Thursday, 3 October 2013

'They're Wearing Us'


There are two quotes I particularly enjoy on the subject of striptease artistes, the first (above title) from digital knowledge prophet Marshall McLuhan, and the second, recently discovered in Dave Hickey's newly published book 'Pirates and Farmers' where his friend Heidi (who works, or worked, in Crazy Horse Too Las Vegas) insists that 'there is no problem in the world that cannot be solved by a room full of naked women'. 
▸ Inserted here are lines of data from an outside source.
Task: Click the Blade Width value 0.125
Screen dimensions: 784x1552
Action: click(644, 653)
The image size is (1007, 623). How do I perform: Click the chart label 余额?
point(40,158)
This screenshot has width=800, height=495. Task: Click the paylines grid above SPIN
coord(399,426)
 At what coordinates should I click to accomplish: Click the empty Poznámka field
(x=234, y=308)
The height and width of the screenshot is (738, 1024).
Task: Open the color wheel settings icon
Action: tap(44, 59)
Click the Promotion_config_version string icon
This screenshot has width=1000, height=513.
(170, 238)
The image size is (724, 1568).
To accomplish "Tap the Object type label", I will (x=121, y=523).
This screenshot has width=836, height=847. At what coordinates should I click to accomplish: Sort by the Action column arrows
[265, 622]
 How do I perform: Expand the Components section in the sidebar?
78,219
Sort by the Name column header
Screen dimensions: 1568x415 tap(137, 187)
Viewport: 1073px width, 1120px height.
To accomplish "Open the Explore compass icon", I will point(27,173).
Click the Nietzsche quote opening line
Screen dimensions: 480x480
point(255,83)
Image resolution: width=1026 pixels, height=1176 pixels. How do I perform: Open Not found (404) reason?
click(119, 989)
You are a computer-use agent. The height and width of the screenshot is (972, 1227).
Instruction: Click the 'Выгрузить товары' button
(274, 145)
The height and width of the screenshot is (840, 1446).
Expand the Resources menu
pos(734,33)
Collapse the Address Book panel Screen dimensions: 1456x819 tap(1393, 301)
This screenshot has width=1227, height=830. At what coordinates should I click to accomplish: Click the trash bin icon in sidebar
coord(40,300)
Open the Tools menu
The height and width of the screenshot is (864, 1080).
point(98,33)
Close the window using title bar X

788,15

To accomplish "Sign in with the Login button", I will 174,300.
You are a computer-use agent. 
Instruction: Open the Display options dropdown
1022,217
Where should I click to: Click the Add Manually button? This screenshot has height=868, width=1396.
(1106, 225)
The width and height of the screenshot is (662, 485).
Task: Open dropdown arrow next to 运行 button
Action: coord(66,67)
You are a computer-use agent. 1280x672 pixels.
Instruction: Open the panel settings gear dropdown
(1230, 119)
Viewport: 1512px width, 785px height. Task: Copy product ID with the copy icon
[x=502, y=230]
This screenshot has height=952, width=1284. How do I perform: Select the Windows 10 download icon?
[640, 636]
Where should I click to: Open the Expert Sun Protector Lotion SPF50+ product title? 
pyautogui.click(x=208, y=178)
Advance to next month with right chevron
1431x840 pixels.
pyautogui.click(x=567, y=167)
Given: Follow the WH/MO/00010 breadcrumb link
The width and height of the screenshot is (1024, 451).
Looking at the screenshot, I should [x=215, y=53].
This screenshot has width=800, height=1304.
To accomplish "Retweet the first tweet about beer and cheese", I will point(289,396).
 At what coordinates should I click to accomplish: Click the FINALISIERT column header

I am thinking of presenting Jessica (above- and who works at The White Horse, Shoreditch) following a stream of Joel Sternfeld pics of Dubai to my undergrads with the remark 'This is what you get, eventually, when you decide you can represent God'. For Jessica exudes a kind of insouciant worldliness (far from uncommon in her profession) Dubai will never have. Commodification; the very point! As McLuhan suggests, that perfect act of display, far from divesting Jessica or Bambi or Samantha of identity, actually substantiates it, and he was right, and somehow these days Jessica and her clan can represent more of it. To co-opt one of those cliched, crappy, but revealing phrases, just look how carefully she is put together! Of course the audience are possessed, poor souls us, but only for the length of (in Jessica's case) one edgy piece of heavy metal, and it is a fatal misapprehension to think the reverse, that WE possess HER. Of course I could, like Hickey, rank her with Titian's Venus, in which case, there should be a copy stashed in the basement of the Vatican for periodic inquisition- but I'm content that she is actually here to remind me, periodically, as I drop through the grey doors of the White Horse every now and then of an afternoon, of the truth of our world masked somehow by the petty mores of our hum drum.